Lay out the lines of the data entries below as a JSON list of strings, one string per line with blank lines omitted. Begin at the line containing "How do I perform: Click the last" and stop after the line containing "click(x=36, y=365)".

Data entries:
====

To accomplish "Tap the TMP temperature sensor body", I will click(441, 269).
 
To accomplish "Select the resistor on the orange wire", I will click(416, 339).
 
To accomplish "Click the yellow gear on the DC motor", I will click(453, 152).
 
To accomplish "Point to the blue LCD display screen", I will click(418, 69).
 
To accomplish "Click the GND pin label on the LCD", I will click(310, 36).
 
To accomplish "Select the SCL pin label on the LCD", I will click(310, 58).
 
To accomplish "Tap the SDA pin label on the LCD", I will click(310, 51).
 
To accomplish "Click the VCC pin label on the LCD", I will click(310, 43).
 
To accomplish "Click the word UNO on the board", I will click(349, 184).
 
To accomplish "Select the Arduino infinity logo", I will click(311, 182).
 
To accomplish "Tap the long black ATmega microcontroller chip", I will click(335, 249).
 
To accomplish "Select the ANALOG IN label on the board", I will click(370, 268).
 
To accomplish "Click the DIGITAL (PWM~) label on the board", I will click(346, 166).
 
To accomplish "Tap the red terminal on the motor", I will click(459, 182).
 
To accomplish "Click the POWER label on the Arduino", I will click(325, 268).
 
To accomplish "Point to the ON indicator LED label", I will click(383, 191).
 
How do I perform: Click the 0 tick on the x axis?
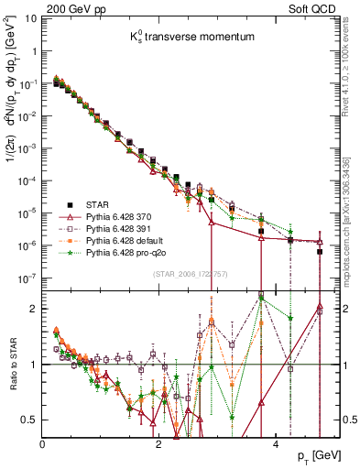click(x=43, y=445)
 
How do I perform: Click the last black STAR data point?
click(x=319, y=252)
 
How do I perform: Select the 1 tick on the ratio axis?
click(x=36, y=365)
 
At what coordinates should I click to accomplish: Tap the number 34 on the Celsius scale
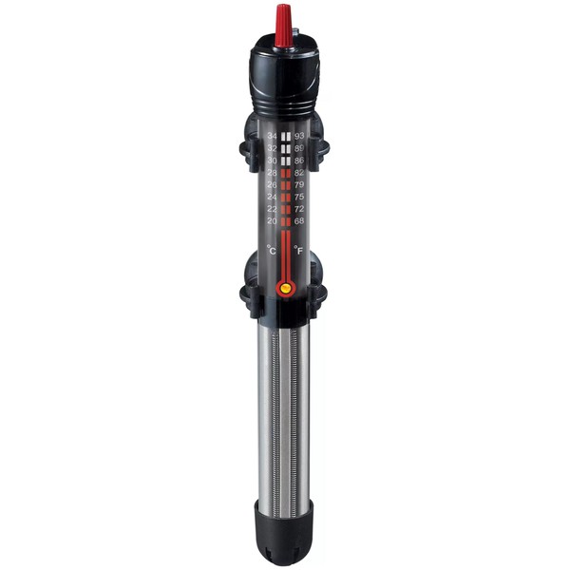(x=272, y=136)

====

▸ REPLY TO THE EXERCISE
[
  "How do I perform: Click the last black STAR data point?",
  "click(x=319, y=252)",
  "How do I perform: Select the 1 tick on the ratio axis?",
  "click(x=36, y=365)"
]